When I carry my camera I keep it in Program, that way I can just grab a quick shot without having to mess with anything. The majority of my photos are quick grabs, local interest or family so the majority are taken in program.

However, when I have time to set up for a particular shot I will use whatever suits it best, shutter priority, aperture priority or manual, very rarely program for them.


----------



## eminart (Nov 13, 2008)

I use manual most of the time, but for quick-moving wildlife I use aperture priority a lot.


----------



## potownrob (Nov 13, 2008)

I use aperture priority for almost everything, from snapshots to landscapes to strange sky shots. Forcing myself to choose a good aperture helps me almost always know what aperture to use. The only cameras I use manually are mom's old Miranda Sensorex (which is full manual) and my Nikon FG-20 (whose AP mode doesn't work). In these cases I sometimes use the opportunity to choose a shutter speed a stop or 2 off depending on the lighting situation (as opposed to using exposure compensation settings like I do on my D40).


----------



## a_spaceman (Nov 13, 2008)

manual - the only i have and the one i'd use the most anyway...!


----------



## potownrob (Nov 13, 2008)

Can someone please explain the advantages of using manual mode on cameras with AP and SP/TV modes that also have exposure compensation settings?? I think I'm missing something here .


----------



## Over Exposed (Nov 13, 2008)

manual


----------



## sabbath999 (Nov 13, 2008)

potownrob said:


> Can someone please explain the advantages of using manual mode on cameras with AP and SP/TV modes that also have exposure compensation settings?? I think I'm missing something here .



All the cool kids shoot manual only.

Me?
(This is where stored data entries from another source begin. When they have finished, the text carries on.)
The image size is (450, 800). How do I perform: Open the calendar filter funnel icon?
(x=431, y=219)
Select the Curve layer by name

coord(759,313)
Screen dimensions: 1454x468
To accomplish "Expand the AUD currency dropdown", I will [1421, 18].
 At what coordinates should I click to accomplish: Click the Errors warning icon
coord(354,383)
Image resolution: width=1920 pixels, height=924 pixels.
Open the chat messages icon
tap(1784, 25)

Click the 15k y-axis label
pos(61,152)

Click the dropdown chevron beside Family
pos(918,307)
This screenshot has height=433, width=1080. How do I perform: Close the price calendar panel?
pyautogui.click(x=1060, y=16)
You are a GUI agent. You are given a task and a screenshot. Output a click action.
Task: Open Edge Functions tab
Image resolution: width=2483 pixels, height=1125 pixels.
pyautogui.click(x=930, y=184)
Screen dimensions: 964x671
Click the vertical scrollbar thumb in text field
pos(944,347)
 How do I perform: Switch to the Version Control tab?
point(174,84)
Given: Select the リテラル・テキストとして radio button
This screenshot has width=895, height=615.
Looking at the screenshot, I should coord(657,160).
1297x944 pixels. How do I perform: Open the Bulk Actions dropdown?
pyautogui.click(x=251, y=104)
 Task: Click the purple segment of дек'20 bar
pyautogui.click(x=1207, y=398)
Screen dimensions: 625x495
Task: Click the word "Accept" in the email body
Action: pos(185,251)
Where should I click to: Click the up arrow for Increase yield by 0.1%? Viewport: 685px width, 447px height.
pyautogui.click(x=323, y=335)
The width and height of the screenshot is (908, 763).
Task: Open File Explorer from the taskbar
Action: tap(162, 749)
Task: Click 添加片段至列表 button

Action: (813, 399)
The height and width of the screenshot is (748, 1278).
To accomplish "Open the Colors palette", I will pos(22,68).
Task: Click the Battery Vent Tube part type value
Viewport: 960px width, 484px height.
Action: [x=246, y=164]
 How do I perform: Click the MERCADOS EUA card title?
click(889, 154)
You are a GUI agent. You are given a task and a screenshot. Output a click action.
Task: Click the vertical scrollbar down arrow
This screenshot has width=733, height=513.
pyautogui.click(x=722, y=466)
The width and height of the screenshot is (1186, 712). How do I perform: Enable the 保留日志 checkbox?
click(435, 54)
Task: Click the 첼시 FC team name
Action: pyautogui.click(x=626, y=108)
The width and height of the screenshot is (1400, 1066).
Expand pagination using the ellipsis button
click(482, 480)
I am not a cool kid, it seems like a silly waste of time to me... either you trust your camera meter, or get a new freaking camera (or at least a handheld meter) IMHO... (not counting shooting multi flashes in the strobist fashion ... then manual is the only way to go).

I shoot Aperture Priority about 90 percent of the time, and Shutter Priority the other 10 percent.


----------



## agrteknolan (Nov 13, 2008)

Program auto most of the time, but I switch between all modes depending on the type of shot. Shutter for action, aperture for stills, manual for bracketing/hdr. I only use like 50% of the top dial, I don't think I've used any or the scene modes other than when I first got me D40.


----------



## doenoe (Nov 14, 2008)

when shooting wildlife i use Aperture priority most of the time. Except when i got the flash on, then i go manual.


----------



## poppy67 (Nov 14, 2008)

Aperture priority most of the time!


----------



## lostprophet (Nov 14, 2008)

I use LP mode


----------



## Overread (Nov 14, 2008)

Aperture priority most of the time - except when shooting macro then its manual mode all the time.


----------



## jaso_pt (Nov 14, 2008)

Aperture priority 90% of the time.


----------



## potownrob (Nov 14, 2008)

Overread said:


> Aperture priority most of the time - except when shooting macro then its manual mode all the time.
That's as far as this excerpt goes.